Jacobs was familiar with the property long before owning it. “My wife and I stayed at the inn back in the early 1980s and loved the charm, warmth and coziness of the place,” he says. For a while, it had been the preeminent bed and breakfast in the area but it shuttered more than a decade ago, then transitioned into one family’s vacation compound. “As soon as it came back on the market,” he says, “I knew that it should reopen as an establishment serving the public and I had no doubt that we could bring it back to its former glory—and even better.”
The Shandaken Inn reflects changes in the picturesque Catskill region—notably a return of New Yorkers interested in outdoor activities by day and premium hospitality experiences by night. Jacobs recognizes this but sought to honor the past generations who passed through. Behind the inn’s tiny, timeless bar (with nearby Woodstock Brewing beers on tap), “The Clubhouse” restaurant draws its name from the once famous Rip Van Winkle Golf Course. The Shandaken Inn was once the clubhouse for the defunct course. Each of the guest rooms take their name from former Catskill resorts and summer camps. An old phonebooth, a remnant of an older iteration of the inn, has been restored and greets guests upon arrival.
Jacobs does not allow the Shandaken Inn’s design to live in the past, though. He hired interior designer Alise Yang of AY Designs to translate Catskill signatures to contemporary flourishes. Natural wood can be found in La Lune and Old Hickory furniture, as well as custom railings and end tables. Plaid fabrics, patterns and textured wallpapers from Phillip Jeffries all add dimension. Visitors will also find Frette linens and robes, MALIN+GOETZ bath products and serene design interventions.

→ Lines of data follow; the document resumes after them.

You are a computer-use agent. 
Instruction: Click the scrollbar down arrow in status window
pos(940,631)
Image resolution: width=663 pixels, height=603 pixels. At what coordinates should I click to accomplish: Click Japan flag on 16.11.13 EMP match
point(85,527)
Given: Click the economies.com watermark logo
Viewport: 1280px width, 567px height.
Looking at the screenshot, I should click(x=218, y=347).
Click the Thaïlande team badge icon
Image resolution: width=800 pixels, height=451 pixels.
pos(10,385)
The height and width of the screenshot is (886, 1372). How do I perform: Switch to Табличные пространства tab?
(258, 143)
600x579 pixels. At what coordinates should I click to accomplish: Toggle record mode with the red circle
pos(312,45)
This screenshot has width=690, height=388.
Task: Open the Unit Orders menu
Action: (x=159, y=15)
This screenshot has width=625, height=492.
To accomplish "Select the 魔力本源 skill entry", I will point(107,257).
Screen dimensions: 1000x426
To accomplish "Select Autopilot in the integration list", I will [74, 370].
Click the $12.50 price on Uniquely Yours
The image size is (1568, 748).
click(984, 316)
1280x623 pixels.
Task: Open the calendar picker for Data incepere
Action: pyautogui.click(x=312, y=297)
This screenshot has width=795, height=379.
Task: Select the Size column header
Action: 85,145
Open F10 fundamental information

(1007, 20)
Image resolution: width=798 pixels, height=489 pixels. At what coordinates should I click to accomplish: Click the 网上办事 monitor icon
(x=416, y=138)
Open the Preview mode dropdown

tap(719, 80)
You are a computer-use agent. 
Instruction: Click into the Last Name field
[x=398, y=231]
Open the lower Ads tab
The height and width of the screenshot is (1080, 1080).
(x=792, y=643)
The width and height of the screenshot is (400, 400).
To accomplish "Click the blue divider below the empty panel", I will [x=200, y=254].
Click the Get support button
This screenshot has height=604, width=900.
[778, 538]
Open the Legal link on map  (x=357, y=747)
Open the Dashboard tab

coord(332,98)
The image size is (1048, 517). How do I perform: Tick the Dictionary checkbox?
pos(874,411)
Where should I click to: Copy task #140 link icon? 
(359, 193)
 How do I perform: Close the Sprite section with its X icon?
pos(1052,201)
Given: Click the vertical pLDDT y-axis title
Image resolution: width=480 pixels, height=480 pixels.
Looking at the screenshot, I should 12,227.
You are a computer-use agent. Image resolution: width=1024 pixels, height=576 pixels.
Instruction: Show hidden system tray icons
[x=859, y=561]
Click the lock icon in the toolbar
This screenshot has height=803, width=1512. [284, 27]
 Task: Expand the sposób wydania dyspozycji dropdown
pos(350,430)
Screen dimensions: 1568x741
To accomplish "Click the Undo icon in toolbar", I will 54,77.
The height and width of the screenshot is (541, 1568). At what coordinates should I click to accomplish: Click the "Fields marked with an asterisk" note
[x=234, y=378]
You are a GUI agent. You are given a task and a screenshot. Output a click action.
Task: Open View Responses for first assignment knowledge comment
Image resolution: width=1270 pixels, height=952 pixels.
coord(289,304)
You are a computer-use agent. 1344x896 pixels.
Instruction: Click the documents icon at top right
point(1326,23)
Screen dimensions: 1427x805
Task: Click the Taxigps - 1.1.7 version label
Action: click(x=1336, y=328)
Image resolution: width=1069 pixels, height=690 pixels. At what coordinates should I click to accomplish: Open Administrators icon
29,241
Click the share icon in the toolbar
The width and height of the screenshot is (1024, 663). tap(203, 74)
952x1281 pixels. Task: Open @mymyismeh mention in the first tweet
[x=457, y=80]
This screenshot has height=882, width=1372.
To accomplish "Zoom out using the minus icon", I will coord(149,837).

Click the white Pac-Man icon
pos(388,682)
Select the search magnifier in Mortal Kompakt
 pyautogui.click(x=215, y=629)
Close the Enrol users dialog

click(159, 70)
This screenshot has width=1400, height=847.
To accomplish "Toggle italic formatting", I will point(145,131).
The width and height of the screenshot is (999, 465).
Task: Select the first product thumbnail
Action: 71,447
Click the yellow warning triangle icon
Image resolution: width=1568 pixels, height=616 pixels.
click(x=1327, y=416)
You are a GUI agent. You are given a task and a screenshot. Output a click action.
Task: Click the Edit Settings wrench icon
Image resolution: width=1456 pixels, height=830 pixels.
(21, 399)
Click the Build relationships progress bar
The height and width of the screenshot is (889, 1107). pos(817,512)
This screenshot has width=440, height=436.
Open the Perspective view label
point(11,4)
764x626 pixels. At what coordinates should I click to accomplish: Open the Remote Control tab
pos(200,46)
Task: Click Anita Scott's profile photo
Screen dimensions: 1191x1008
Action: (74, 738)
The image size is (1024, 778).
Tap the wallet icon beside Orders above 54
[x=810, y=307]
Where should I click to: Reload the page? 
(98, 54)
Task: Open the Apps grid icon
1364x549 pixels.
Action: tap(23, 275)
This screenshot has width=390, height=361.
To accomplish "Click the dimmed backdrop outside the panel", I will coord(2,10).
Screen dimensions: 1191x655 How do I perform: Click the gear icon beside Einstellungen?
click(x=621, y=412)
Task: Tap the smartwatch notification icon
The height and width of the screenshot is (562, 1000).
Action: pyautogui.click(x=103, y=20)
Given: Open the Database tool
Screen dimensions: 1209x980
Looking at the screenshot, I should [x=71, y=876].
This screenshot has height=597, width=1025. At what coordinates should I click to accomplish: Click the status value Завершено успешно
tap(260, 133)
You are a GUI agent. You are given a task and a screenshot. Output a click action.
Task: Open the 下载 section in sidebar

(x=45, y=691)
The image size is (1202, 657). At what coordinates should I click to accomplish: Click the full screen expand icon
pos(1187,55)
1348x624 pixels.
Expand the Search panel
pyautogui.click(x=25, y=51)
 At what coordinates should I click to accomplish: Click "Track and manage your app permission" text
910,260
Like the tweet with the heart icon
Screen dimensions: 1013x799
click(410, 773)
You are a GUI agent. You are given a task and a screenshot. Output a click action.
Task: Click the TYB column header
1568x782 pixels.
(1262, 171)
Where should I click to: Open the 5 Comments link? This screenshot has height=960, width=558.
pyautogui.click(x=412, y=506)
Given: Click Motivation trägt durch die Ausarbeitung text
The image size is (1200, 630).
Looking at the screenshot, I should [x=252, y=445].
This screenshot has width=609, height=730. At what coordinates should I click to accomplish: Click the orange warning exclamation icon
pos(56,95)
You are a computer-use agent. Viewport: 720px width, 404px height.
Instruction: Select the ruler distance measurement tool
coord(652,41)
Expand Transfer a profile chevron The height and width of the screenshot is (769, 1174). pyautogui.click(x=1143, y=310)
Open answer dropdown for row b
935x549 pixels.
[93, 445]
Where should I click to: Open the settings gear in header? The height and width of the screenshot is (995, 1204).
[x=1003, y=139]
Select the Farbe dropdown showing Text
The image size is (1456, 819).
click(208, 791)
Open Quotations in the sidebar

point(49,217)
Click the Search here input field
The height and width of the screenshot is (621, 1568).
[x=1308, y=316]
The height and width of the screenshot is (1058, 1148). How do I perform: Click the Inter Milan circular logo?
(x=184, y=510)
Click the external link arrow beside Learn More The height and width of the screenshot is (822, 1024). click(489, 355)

Guests, if looking carefully, will also notice owl decor and sculptures placed throughout the property. The reasoning is quite sincere. “They represent my biggest challenge in business: ‘who’ is going to take great care of the guests? Owls represent the great team that you need to make any venture a success,” Jacobs explains. He continues that in addition to the owls, “all of the art is local and was personally selected and, with a few exceptions, even personally hung.” Alongside Yang, Jacobs personally selected “the wall coverings, furniture, fabrics for every one of the guest rooms and public spaces.”
The comforts of the Shandaken Inn are not all design-related—and some are more palpable than others. One of the less tangible attributes happens to be Jacob’s nurturing background as a summer camp owner. He bought his first camp at the age of 24 and has acquired and supported many beloved destinations for youth in the decades since. “Developing what I would consider the ‘perfect’ country inn started with a focus on blending comfort, warmth, convenience and hospitality,” he says. “When you think about it, while the mission and structure may be different, whether you are caring for children or grown adults, the bottom line is that you are caring—and that’s what we seek to do well at the Shandaken Inn.”